Teks Bacaan:
● ● ●

DKKMIntifMasisir

Ramai Pemeriksaan Iqamah, Ditangkap atau Bayar EGP 965, Mahasiswa Indonesia Tak Punya Pilihan

 

Ilustrasi gambar (Gambar: dok. Wawasan)

Wawasan, Kairo— Akhir-akhir ini, Mahasiswa
Indonesia di Mesir (Masisir) digegerkan oleh berita penangkapan Mahasiswa oleh
kepolisian Mesir. Menurut keterangan Dewan Keamanan dan Ketertiban Mahasiswa
(DKKM) setelah melakukan komunikasi dengan pihak kepolisian, motif utama dalam
penangkapan tersebut adalah murni dilatarbelakangi sebagai pemeriksaan izin
tinggal (iqamah) wafidin dan wafidat (pelajar asing).

 

Setelah dua tahun
terakhir tidak digencarkan sebab pandemi, pemeriksaan iqamah kembali digencarkan
mulai pada 22 Februari 2023 kemarin hingga adanya penangkapan secara resmi.
Mengenai kapan berakhirnya razia pemeriksaan
iqamah ini pun masih tidak jelas.

 

Ramainya
pemeriksaan yang terjadi menimbulkan merebaknya kembali isu perihal izin
tinggal di kalangan Masisir. Terkait harga yang semakin mahal dari tahun ke
tahun, serta kemampuan dari Masisir untuk memenuhi tuntutan harga iqamah itu
sendiri.

 

1. Kronologi Awal Razia, Ada Mahasiswa Indonesia
yang Ditahan

 

“Pengecekan pada hari
Rabu dan hari Sabtu ini, dua-duanya pengecekan benar-benar masif pada titik
tertentu. Contoh pada Rabu, 22 Februari kemarin langsung berhenti di daerah
Musallas dimulai dari jam tiga siang sampai mereka mutar dengan beberapa jalur
dari Suq Madrasah, balik lagi ke Musallas, lanjut lagi ke daerah Vodavone,” ungkap
Muhammad Abdurrahman Awangga selaku Komandan 2 DKKM.

 

Dijelaskan pula
bahwa pada awal razia, yaitu Rabu 22 Februari 2023, ada 19 Mahasiswa yang
tertangkap diakibatkan izin tinggal di Mesir sudah kadaluarsa, dan ada 11 orang
yang berhasil dibebaskan. Lalu pada razia kedua
, Sabtu, 25 Februari 2023 kembali ditangkap 7 orang mahasiswa Indonesia.

● ● ●

Informasi yang Diberikan:
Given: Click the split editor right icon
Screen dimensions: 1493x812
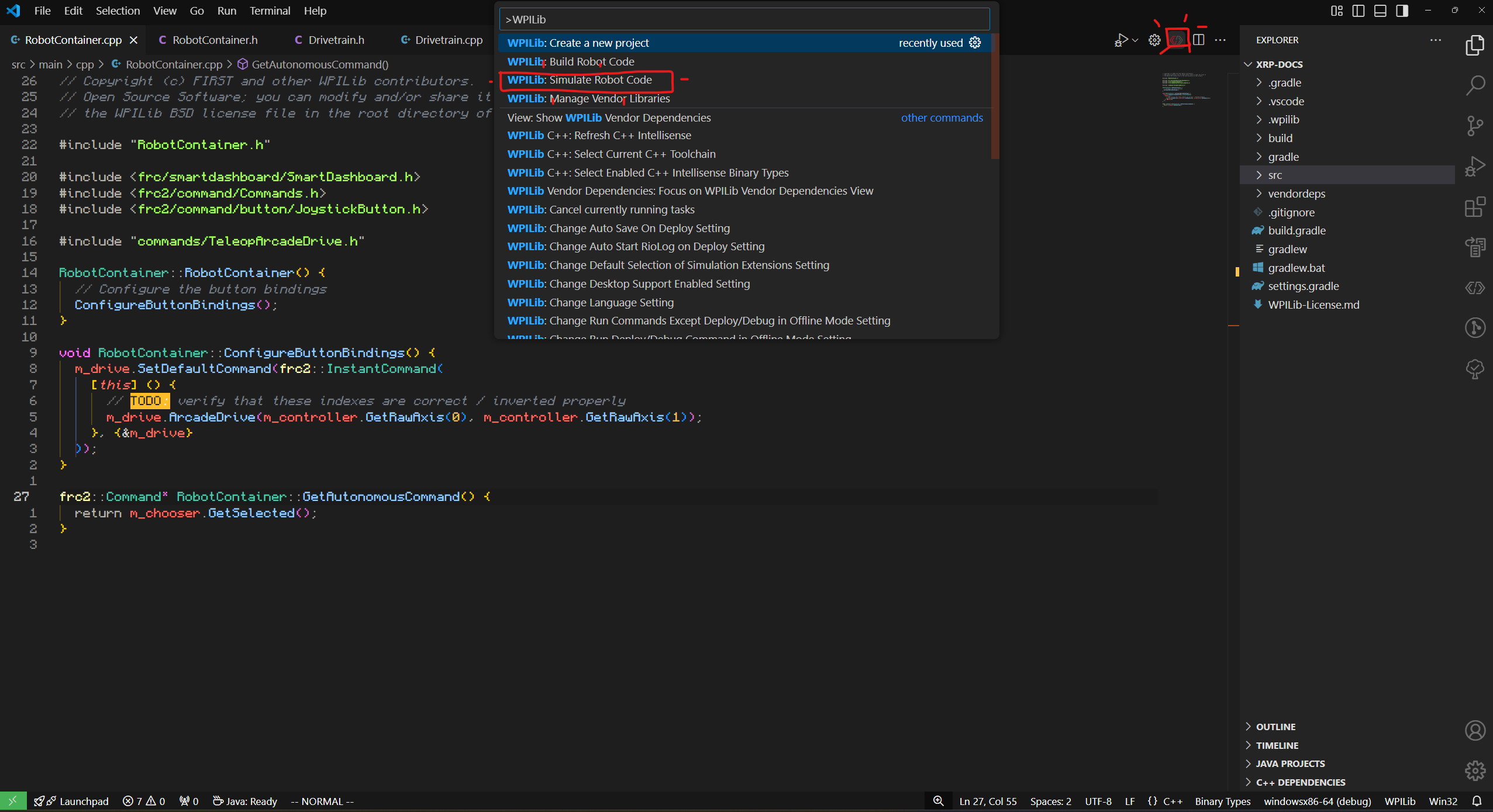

● ● ●

Perintah Tugas A:
Terjemahkan kalimat "Mengenai kapan berakhirnya razia pemeriksaan iqamah ini pun masih tidak jelas." dari teks bacaan ke dalam bahasa Inggris.
Perintah Tugas B:
Salinlah tanpa perubahan bagian teks bacaan mulai dari "Dijelaskan pula" hingga "orang mahasiswa Indonesia.".

Kolom Jawaban A:
It also remains unclear when this iqamah inspection raid will end.

Kolom Jawaban B:
Dijelaskan pula
bahwa pada awal razia, yaitu Rabu 22 Februari 2023, ada 19 Mahasiswa yang
tertangkap diakibatkan izin tinggal di Mesir sudah kadaluarsa, dan ada 11 orang
yang berhasil dibebaskan. Lalu pada razia kedua
, Sabtu, 25 Februari 2023 kembali ditangkap 7 orang mahasiswa Indonesia.